We both may retreat to our corners for a little while and then reconnect to talk and work through it.
Outside stressers used to be a greater source of our struggle.
But, my husband and I both agree that we are united against the outside elements that may try to divide us.
Sounds pretty simple just typing it.
But, add in elements of crazy family, exes, and custodial issues, it has been challenging in the past.
Now, not so challenging.
I think about my friend who now will live his life without his wife because her ex-husband MURDERED her and I'm disgusted by what people do to one another.
Who knows what he was thinking or what he said when he shot the mother of his children while those children were just inside the building. But the destruction and devestation will last a lifetime for her children and her husband.
Which brings me back to the thinking I have been doing regarding my own relationships...
I can't escape the ex factor in my life.
Simply because we share children.
As I have said before, my ex-husband and I simply talk about our son. We have a cordial relationship and our son benefits because there is no conflict.
We don't use him as "the middle man" to relay messages, we don't fight and when we DO disagree about something, we discuss it privately without our son's involvement. We discuss school, custody, birthday and Christmas gifts, insurance, doctor visits --you name it--as our son's parents. It's not a tumultuous relationship... More like a business relationship with the same vested interest.
We've both moved on in our romantic lives --I've remarried and he's engaged to marry a woman my son loves. Our son has benefitted from having all of these people to love him.
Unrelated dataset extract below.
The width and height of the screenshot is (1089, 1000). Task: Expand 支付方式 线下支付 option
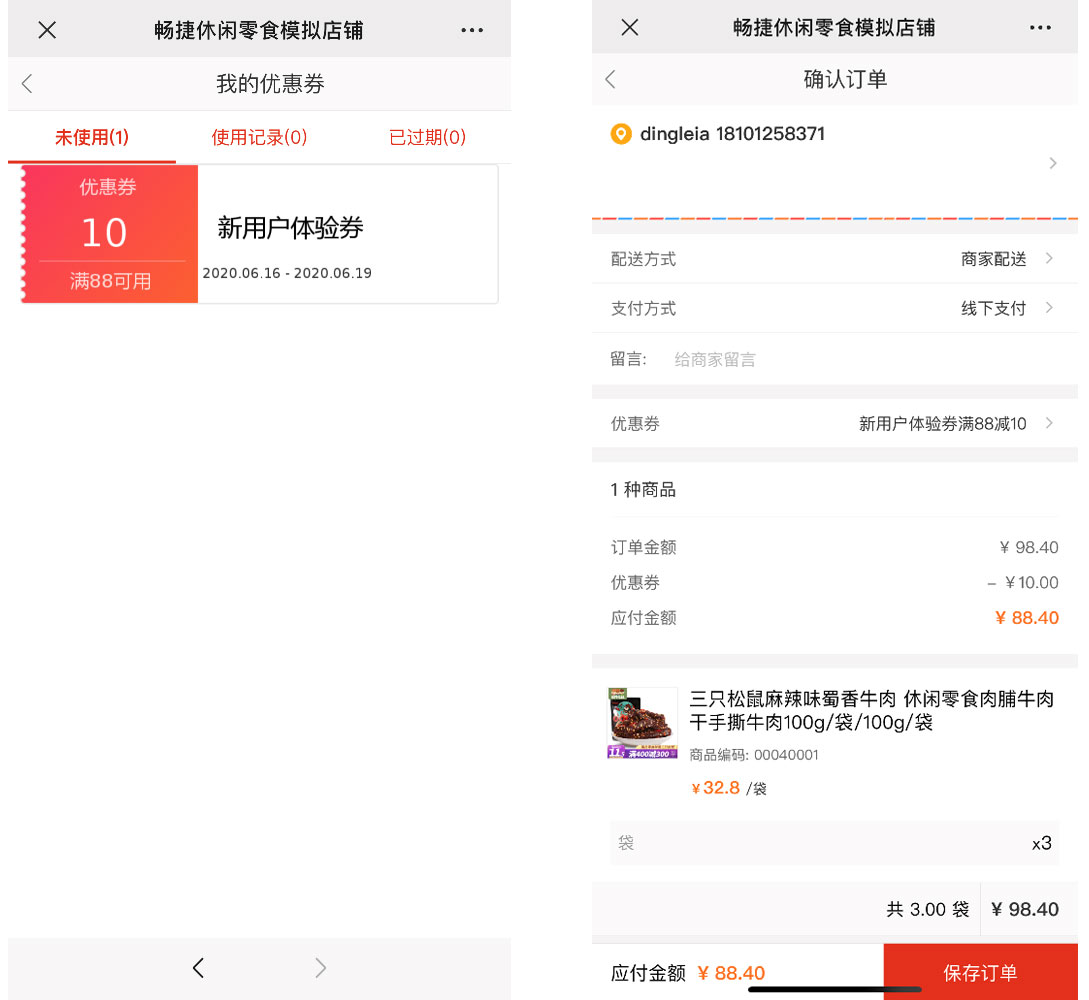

Well, if you've read my blog, you already know about the ex factor on my husband's side. It's consistently filled with that same disgusting destruction I feel about what my friend and his stepchildren are now enduring. Unnecessary.
In comparison to the one ex factor in our home, there is no business relationship between my husband and his daughter's mother. Information is not given to us, discussions are not had, the child relays messages, the child hears disparaging and hurtful comments about people she loves. It is ugly and after 3 1/2 years, it appears there's no end. It is something we recognize that no matter how much and hard we've tried, is what it is.
Life's too short.
The tumultuous ex factor in our lives was one of those outside elements that created issues we otherwise wouldn't have had.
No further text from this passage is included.